Jacob's always been smarter than me anyway. In his high school years, I learned from him that the education system is a conspiracy to enslave our youth, and that you shouldn't wake up teenagers too early in the morning because sudden sunlight damages their corneas and makes them go blind.

He simply ignores me when my opinions don't square with what he considers common sense. Recently, after he flew off to Japan for a year of studies, we were on the phone and I asked about his plans for the evening.

"Uh, might go see a concert in Osaka," he said.

Alarms sounded, tension rose.

"Oh." Pause, take breath. "What kind of concert?"

"Some musical thing."

"How you gonna get there?"


Osaka is an hour from Jacob's university in Kyoto. Its population is two and a half million.

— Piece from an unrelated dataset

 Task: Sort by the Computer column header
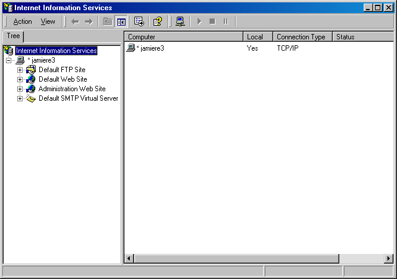(183, 37)
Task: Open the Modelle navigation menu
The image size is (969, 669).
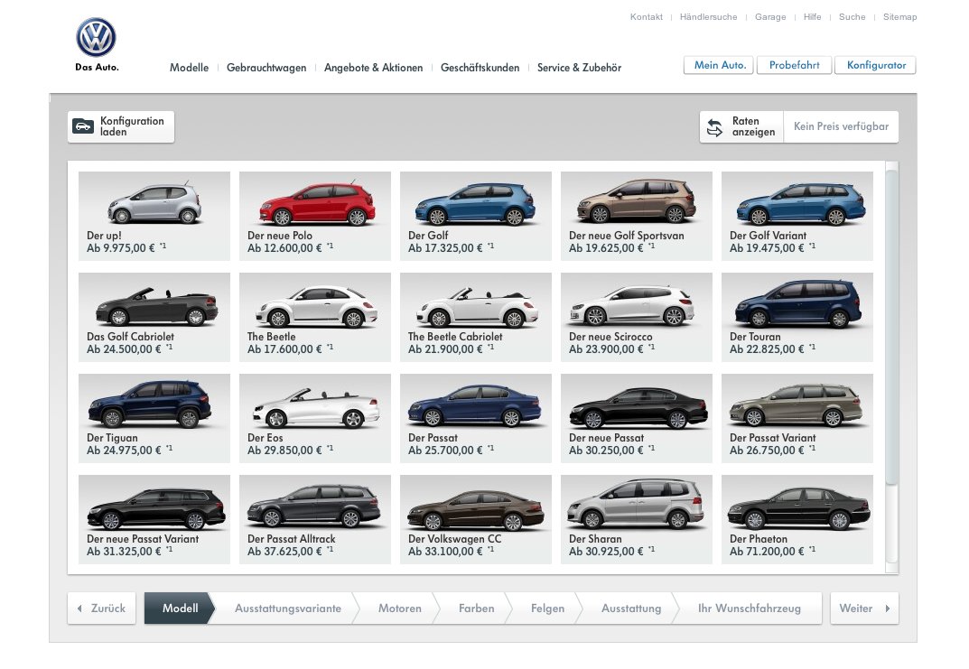Action: click(189, 68)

"Do you know where this concert is?"

"Nuh," he said, "but I'll find it."

I was reaching for the phone to charter an emergency flight to Japan when Syd stopped me. "Osaka is 11 hours from Vancouver," she said. "Secondly, he's 22 years old."

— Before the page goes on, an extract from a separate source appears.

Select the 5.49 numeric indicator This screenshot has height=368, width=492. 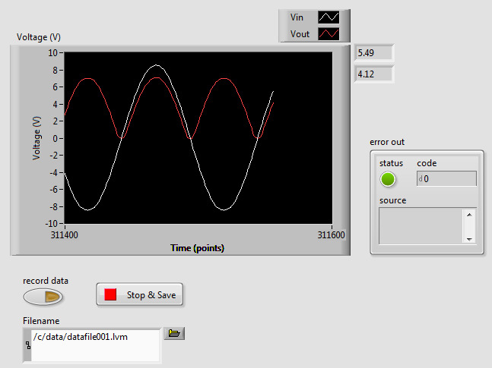click(373, 53)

During a sleepless night, various scenarios materialized: he might be dead outside some sushi bar, caught in a mosh at a drug-fuelled Japanese rock concert, or forever circling Osaka on a bullet train. The next day, a tentative inquiry by email: "how was the concert?"

Answer: "The a capella groups were amaaaaaazing."

Jacob was 10 when we took him on his first trip to Japan, and he fell in love with the country. A few weeks ago, he took in a festival in Uji, our sister city, and chatted with Mayor Kubota, a friend for a dozen years.

Jacob speaks excellent Japanese, so he and the mayor talk mostly in that language, though Kubota-san has a pretty good understanding of English.

After emceeing an event at his university, Jacob wrote home to say, "It would seem I do indeed take after my father." My heart swelled when I read it.

There will be a big hole in Christmas this year, though the one advantage of our son being across the ocean is that I can borrow books from the collection he left behind, mostly on politics. But I hope overseas Christmas Day phone calls don't become a tradition - helicopter parenting isn't easy when you're 8,000 kilometres away.